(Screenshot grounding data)

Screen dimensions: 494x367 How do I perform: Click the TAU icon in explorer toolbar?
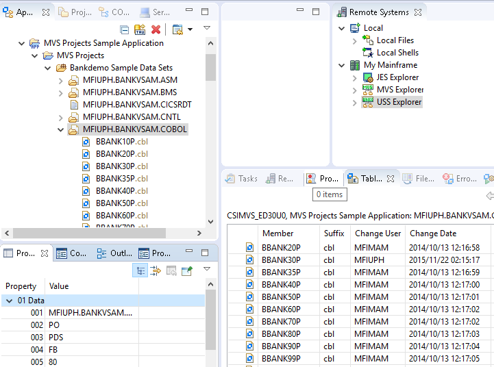click(140, 29)
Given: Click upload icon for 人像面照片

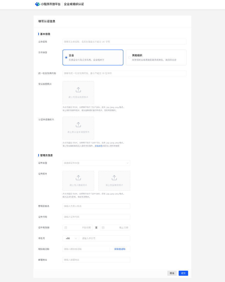Looking at the screenshot, I should click(x=78, y=178).
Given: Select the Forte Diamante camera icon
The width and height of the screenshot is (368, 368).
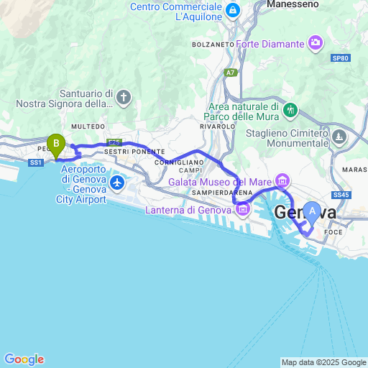Looking at the screenshot, I should [316, 43].
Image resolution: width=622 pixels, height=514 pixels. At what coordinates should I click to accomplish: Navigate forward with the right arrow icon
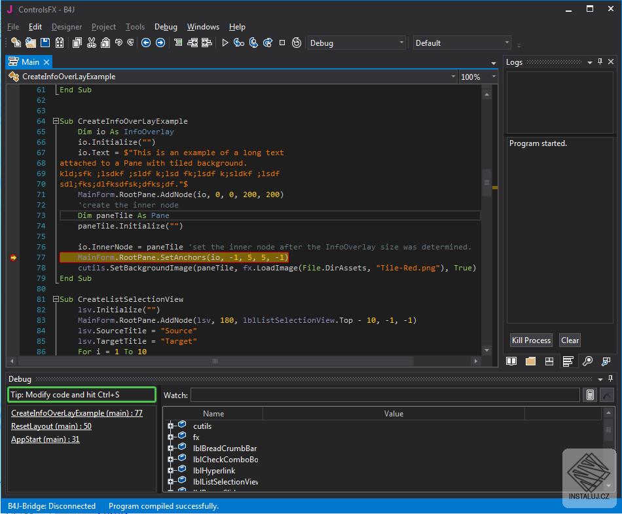pos(160,43)
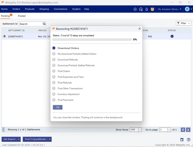Open the help question mark icon
Image resolution: width=193 pixels, height=147 pixels.
(188, 140)
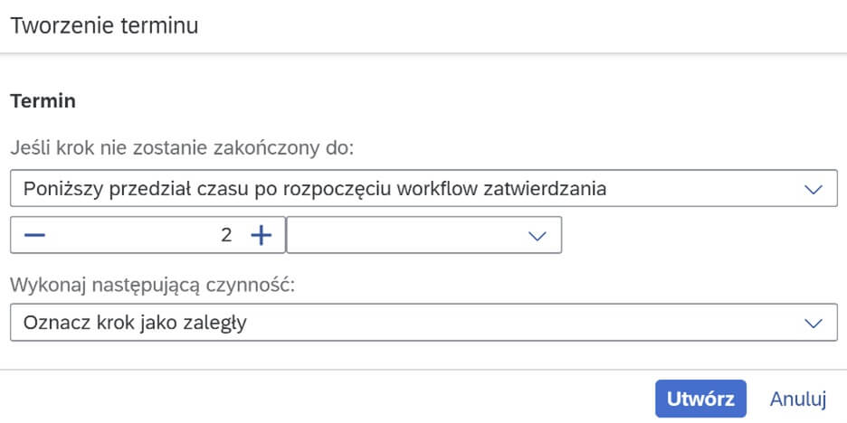The height and width of the screenshot is (423, 847).
Task: Click the chevron of the empty unit dropdown
Action: pyautogui.click(x=537, y=235)
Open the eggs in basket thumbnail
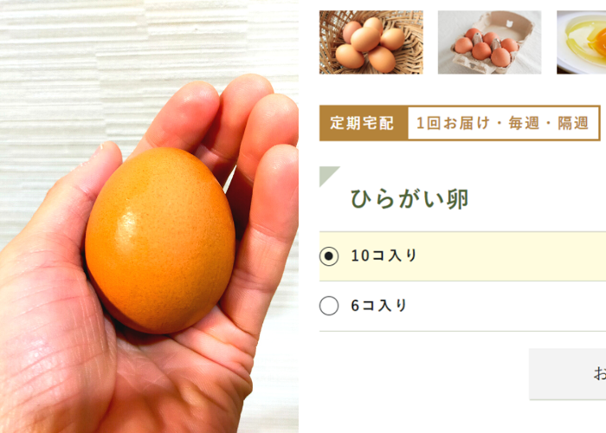Screen dimensions: 606x433 pos(371,42)
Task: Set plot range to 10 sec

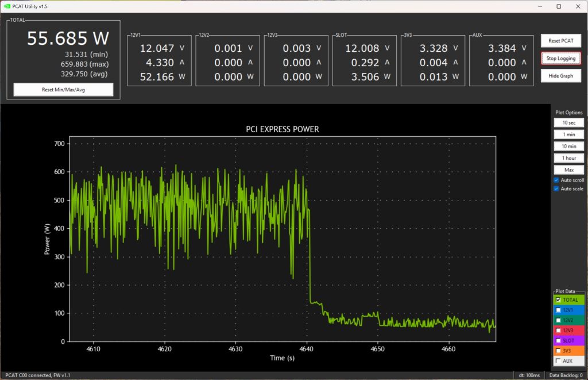Action: point(568,122)
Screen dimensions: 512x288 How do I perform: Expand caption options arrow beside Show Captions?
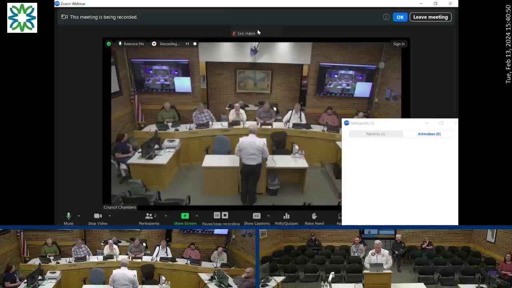268,216
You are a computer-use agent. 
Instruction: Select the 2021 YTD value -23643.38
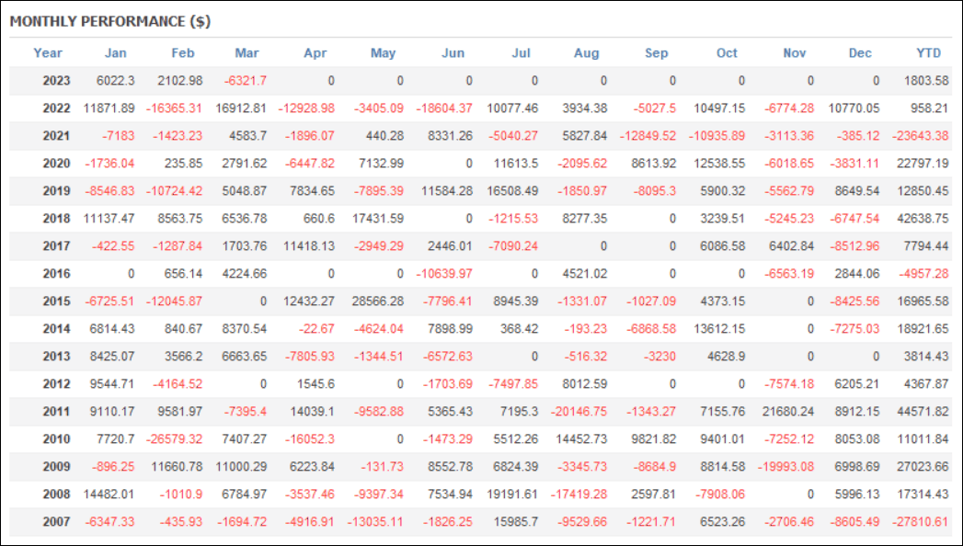point(920,135)
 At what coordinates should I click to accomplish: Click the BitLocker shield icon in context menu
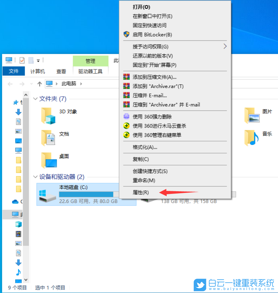coord(126,34)
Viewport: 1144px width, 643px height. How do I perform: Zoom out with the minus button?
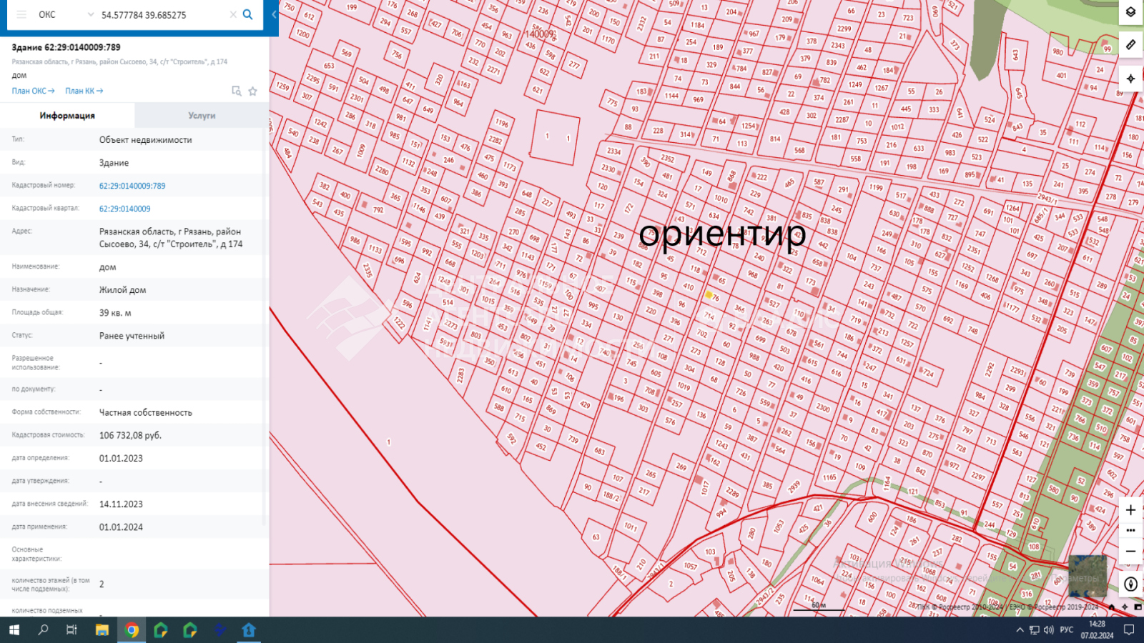(x=1130, y=552)
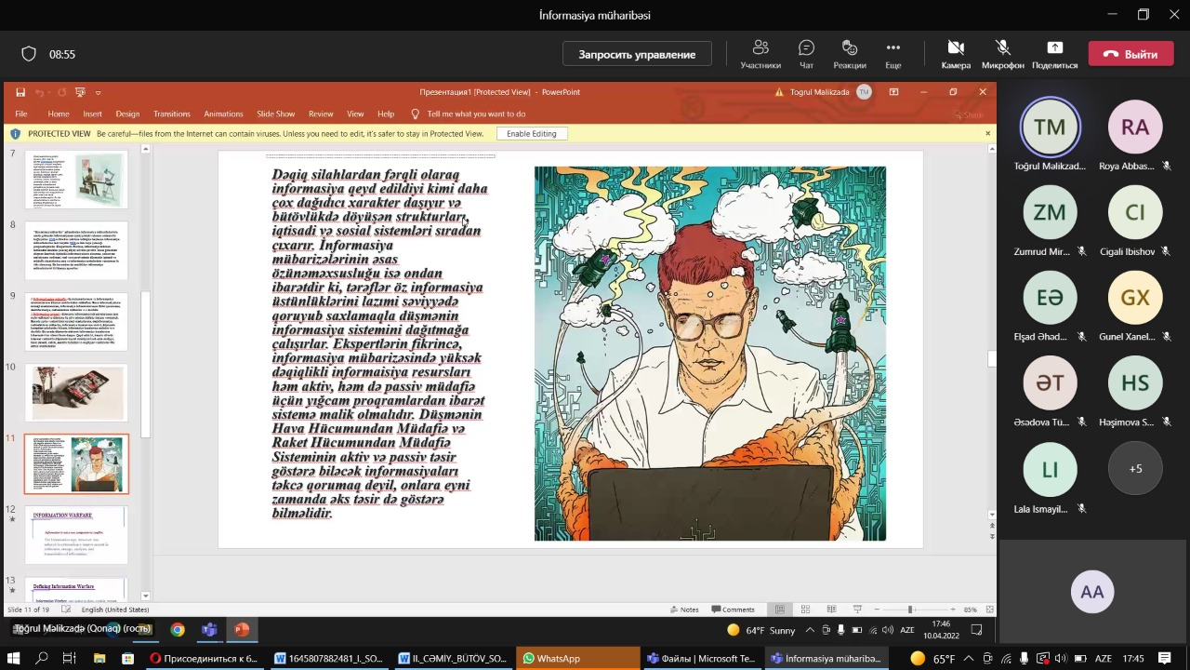Open the Transitions ribbon tab
The image size is (1190, 670).
pos(171,114)
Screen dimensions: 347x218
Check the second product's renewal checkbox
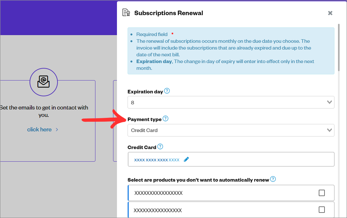tap(322, 210)
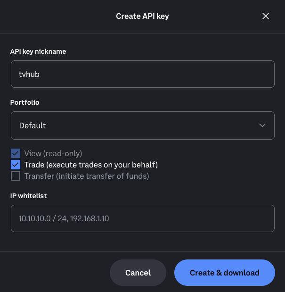This screenshot has width=285, height=292.
Task: Place cursor on the tvhub nickname text
Action: pyautogui.click(x=29, y=74)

(WHAT THE EXERCISE ASKS)
Omit all pictures while transcribing the entries verbatim.

(EXERCISE RESPONSE)
Screen dimensions: 494x367 How do I perform: Click the TAU icon in explorer toolbar?
click(140, 29)
Given: Click upload icon for 人像面照片

Looking at the screenshot, I should click(x=78, y=178).
Given: Select the Forte Diamante camera icon
The width and height of the screenshot is (368, 368).
Looking at the screenshot, I should [316, 43].
Image resolution: width=622 pixels, height=514 pixels. At what coordinates should I click to accomplish: Navigate forward with the right arrow icon
pos(160,43)
Open the help question mark icon
Image resolution: width=193 pixels, height=147 pixels.
(188, 140)
The height and width of the screenshot is (423, 847).
Task: Click the chevron of the empty unit dropdown
Action: pyautogui.click(x=537, y=235)
Open the eggs in basket thumbnail
Screen dimensions: 606x433 pos(371,42)
Task: Set plot range to 10 sec

Action: point(568,122)
Screen dimensions: 512x288 How do I perform: Expand caption options arrow beside Show Captions?
268,216
You are a computer-use agent. 
Instruction: Select the 2021 YTD value -23643.38
point(920,135)
 At what coordinates should I click to accomplish: Click the BitLocker shield icon in context menu
coord(126,34)
Viewport: 1144px width, 643px height. How do I perform: Zoom out with the minus button?
(x=1130, y=552)
Open the Transitions ribbon tab
The image size is (1190, 670).
pos(171,114)
Screen dimensions: 347x218
Check the second product's renewal checkbox
tap(322, 210)
This screenshot has width=285, height=292.
Task: Place cursor on the tvhub nickname text
Action: pyautogui.click(x=29, y=74)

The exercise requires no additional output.